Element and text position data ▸
<<<<
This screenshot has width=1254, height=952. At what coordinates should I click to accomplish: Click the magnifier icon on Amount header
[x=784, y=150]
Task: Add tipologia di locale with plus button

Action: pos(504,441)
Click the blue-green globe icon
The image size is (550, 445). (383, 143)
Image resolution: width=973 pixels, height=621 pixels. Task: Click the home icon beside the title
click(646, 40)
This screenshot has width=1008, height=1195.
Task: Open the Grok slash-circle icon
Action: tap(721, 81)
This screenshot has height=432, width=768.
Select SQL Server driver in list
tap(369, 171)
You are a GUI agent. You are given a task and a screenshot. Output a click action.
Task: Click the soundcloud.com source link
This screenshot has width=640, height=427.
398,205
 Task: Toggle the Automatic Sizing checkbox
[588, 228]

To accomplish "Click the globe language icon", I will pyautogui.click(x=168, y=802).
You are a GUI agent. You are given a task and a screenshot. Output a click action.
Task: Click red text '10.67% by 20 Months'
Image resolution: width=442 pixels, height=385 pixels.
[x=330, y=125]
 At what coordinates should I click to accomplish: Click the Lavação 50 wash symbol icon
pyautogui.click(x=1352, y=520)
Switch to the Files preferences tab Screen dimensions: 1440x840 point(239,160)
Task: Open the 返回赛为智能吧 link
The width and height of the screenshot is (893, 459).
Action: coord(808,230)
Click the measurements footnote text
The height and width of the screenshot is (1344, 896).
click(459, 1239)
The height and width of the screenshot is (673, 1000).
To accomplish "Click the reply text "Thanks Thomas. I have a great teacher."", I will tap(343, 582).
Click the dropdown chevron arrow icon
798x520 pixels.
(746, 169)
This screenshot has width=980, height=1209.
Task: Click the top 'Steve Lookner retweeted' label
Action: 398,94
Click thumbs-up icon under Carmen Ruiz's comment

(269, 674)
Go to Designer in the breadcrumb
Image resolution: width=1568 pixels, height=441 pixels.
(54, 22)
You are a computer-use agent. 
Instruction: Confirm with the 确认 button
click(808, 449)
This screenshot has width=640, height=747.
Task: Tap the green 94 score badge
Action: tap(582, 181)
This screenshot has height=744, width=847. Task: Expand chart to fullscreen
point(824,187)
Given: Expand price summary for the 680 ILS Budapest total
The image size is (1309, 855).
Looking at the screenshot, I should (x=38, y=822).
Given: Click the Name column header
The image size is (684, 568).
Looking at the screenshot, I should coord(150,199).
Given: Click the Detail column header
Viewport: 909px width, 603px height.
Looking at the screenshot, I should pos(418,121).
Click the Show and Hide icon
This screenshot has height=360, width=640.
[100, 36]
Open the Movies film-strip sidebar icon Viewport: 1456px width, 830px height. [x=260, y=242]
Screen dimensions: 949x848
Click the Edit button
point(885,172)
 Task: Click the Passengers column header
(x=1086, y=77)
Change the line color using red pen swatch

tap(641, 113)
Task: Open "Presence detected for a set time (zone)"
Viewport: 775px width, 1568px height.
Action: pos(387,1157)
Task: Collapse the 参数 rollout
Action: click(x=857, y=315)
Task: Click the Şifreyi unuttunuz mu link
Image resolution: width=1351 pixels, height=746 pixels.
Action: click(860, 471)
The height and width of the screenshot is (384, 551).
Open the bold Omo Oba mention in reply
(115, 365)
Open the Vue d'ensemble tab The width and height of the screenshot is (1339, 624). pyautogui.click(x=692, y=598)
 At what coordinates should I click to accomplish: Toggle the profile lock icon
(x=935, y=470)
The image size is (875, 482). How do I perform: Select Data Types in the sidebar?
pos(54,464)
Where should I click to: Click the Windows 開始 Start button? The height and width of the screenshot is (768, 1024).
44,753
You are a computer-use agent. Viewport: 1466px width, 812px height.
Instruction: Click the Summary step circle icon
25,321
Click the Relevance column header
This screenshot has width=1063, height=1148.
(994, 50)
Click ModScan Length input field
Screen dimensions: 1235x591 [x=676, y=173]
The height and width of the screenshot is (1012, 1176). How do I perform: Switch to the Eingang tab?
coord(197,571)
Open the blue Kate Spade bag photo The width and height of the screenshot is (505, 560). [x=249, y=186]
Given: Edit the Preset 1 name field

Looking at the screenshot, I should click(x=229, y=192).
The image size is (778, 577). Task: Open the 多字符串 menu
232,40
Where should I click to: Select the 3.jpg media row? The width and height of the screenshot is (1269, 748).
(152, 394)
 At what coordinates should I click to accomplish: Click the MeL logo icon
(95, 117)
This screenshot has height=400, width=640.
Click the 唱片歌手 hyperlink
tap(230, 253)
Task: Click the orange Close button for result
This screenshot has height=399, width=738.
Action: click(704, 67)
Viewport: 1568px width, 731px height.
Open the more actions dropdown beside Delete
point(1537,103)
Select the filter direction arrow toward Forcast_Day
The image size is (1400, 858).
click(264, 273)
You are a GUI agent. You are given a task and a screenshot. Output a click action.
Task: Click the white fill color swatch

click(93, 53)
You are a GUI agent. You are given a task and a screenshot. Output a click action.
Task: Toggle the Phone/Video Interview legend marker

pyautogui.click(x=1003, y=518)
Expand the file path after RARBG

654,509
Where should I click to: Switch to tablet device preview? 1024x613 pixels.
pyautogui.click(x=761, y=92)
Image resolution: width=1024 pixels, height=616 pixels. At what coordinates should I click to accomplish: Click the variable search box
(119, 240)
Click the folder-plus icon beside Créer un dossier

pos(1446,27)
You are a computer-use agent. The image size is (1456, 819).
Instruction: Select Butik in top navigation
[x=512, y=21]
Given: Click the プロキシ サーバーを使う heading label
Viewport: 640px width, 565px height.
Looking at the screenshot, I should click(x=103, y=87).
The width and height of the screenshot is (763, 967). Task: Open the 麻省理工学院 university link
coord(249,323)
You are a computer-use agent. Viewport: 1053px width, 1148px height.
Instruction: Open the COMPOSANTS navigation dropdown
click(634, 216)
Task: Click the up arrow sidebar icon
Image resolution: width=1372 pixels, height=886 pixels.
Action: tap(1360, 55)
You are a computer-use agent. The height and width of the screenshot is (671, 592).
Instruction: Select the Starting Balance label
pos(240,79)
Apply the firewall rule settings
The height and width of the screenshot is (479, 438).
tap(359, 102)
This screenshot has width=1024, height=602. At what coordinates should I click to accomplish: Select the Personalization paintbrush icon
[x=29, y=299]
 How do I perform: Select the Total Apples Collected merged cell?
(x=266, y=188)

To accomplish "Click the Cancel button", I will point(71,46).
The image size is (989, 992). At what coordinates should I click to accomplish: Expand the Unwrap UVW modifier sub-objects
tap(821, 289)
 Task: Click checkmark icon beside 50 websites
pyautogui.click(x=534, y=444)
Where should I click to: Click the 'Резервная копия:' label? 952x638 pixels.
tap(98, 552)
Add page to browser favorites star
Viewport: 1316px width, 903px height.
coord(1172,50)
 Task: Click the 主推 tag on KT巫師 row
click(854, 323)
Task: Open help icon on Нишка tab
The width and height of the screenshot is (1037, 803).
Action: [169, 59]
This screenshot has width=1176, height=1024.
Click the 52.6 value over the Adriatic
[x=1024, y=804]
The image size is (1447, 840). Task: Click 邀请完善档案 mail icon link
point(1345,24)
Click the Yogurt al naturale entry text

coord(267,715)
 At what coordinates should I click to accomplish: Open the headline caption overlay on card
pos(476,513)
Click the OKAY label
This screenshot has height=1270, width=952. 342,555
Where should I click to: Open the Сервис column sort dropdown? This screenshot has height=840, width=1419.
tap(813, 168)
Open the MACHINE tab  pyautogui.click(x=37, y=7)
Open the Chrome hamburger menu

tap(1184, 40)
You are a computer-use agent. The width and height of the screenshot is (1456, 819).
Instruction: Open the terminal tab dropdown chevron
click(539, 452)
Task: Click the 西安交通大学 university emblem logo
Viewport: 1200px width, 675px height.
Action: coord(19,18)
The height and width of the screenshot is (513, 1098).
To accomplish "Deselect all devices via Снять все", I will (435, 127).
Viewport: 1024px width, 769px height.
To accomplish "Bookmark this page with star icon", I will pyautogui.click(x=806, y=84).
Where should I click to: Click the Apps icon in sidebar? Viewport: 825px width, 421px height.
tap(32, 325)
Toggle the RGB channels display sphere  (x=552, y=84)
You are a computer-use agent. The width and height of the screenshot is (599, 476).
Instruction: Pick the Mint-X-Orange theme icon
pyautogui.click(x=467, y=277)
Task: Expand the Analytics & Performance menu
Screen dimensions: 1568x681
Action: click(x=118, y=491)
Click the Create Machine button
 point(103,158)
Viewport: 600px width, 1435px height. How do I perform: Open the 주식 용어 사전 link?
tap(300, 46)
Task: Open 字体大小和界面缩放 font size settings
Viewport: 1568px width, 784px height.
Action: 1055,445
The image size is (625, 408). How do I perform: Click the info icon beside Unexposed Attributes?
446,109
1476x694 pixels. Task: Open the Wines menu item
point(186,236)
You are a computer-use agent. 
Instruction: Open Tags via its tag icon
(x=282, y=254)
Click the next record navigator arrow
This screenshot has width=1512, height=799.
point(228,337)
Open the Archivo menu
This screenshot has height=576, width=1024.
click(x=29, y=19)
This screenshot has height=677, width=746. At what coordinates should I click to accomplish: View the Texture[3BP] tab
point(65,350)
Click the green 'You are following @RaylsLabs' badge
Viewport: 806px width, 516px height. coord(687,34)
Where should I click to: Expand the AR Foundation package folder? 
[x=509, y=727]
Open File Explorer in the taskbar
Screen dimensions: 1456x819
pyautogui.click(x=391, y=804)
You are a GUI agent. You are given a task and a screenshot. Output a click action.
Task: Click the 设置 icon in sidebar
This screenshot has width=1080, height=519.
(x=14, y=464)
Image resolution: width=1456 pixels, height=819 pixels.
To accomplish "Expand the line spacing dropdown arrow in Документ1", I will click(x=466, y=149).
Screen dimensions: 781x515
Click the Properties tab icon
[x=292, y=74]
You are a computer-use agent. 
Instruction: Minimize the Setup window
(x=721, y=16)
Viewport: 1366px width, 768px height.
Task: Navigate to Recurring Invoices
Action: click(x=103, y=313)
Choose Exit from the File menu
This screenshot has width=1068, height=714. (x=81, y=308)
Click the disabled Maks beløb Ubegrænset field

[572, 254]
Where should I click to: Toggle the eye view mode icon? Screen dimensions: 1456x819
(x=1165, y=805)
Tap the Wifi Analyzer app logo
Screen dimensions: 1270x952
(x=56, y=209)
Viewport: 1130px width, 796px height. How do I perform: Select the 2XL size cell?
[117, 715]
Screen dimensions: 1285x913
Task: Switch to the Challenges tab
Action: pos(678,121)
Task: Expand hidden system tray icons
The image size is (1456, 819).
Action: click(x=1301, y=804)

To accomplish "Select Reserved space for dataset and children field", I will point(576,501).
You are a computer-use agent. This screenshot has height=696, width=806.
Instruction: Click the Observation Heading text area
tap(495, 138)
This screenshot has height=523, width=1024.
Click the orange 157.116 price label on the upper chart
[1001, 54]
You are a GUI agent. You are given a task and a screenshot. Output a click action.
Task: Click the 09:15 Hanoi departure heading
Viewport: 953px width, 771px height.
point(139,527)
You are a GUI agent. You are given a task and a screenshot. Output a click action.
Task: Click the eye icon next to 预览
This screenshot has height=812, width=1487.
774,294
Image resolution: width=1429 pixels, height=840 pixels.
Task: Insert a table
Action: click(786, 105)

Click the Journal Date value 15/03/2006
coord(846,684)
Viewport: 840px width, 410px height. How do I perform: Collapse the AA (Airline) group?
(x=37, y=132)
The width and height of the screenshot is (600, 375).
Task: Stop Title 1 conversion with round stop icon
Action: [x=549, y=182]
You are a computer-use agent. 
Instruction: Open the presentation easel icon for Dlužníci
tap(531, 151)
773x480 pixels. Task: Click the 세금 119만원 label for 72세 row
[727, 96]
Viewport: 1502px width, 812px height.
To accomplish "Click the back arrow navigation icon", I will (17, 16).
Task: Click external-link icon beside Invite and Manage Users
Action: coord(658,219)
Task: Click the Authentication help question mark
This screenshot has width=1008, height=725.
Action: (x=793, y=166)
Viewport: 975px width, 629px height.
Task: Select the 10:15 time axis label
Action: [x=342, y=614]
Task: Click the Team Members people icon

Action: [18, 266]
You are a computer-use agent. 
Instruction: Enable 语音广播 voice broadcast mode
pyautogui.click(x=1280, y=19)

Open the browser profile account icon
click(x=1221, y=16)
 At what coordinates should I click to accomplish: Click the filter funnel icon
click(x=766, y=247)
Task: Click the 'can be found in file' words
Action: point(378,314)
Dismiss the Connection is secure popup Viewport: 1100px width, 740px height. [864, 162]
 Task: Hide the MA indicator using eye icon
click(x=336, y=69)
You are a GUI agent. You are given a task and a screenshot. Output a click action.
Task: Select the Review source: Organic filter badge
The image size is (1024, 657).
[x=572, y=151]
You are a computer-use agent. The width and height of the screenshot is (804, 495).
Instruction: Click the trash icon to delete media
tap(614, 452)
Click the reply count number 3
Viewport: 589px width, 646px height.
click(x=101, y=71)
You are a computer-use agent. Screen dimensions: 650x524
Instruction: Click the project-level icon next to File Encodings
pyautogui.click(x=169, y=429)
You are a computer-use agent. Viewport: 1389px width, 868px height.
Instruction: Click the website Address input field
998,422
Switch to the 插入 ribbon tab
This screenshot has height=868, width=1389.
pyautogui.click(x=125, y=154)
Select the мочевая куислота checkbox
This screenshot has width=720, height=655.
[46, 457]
>>>>
AIM ▸ Begin at the line that contains "At what coordinates should I click to accomplish: Toggle" and stop after the line that contains "tap(230, 253)". Reproduce those lines of the material with "Relevance" replaced by "Priority", leaving everything else unchanged.

PROBLEM SOLUTION ▸
 At what coordinates should I click to accomplish: Toggle the profile lock icon
(x=935, y=470)
The image size is (875, 482). How do I perform: Select Data Types in the sidebar?
pos(54,464)
Where should I click to: Click the Windows 開始 Start button? The height and width of the screenshot is (768, 1024).
44,753
You are a computer-use agent. Viewport: 1466px width, 812px height.
Instruction: Click the Summary step circle icon
25,321
Click the Priority column header
This screenshot has width=1063, height=1148.
(994, 50)
Click ModScan Length input field
Screen dimensions: 1235x591 [x=676, y=173]
The height and width of the screenshot is (1012, 1176). How do I perform: Switch to the Eingang tab?
coord(197,571)
Open the blue Kate Spade bag photo The width and height of the screenshot is (505, 560). [x=249, y=186]
Given: Edit the Preset 1 name field

Looking at the screenshot, I should click(x=229, y=192).
The image size is (778, 577). Task: Open the 多字符串 menu
232,40
Where should I click to: Select the 3.jpg media row? The width and height of the screenshot is (1269, 748).
(152, 394)
 At what coordinates should I click to accomplish: Click the MeL logo icon
(95, 117)
This screenshot has height=400, width=640.
Click the 唱片歌手 hyperlink
tap(230, 253)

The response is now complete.